> **Data to examine**
■ ■ ■ ■ ■ ■ ■
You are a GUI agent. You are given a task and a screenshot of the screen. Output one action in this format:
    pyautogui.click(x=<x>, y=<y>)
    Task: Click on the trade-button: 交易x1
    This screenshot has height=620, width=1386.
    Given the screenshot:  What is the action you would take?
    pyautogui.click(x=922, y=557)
■ ■ ■ ■ ■ ■ ■
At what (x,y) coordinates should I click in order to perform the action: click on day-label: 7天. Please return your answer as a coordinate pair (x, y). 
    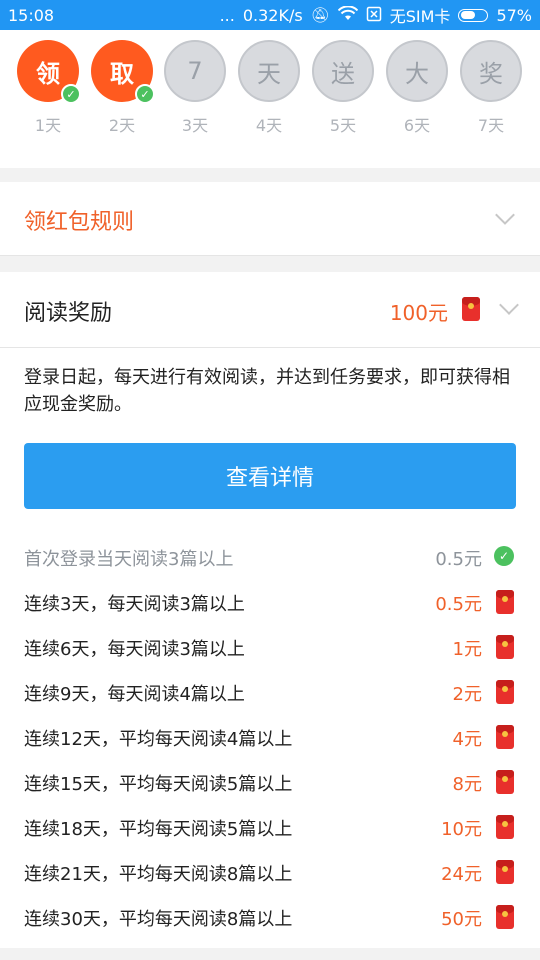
■ ■ ■ ■ ■ ■ ■
> **Assigned task**
Set down the data verbatim, beginning at the line that contains "You are a GUI" and ending at the line that contains "you would take?", with both of those lines included.

> **Output below**
You are a GUI agent. You are given a task and a screenshot of the screen. Output one action in this format:
    pyautogui.click(x=<x>, y=<y>)
    Task: Click on the trade-button: 交易x1
    This screenshot has height=620, width=1386.
    Given the screenshot:  What is the action you would take?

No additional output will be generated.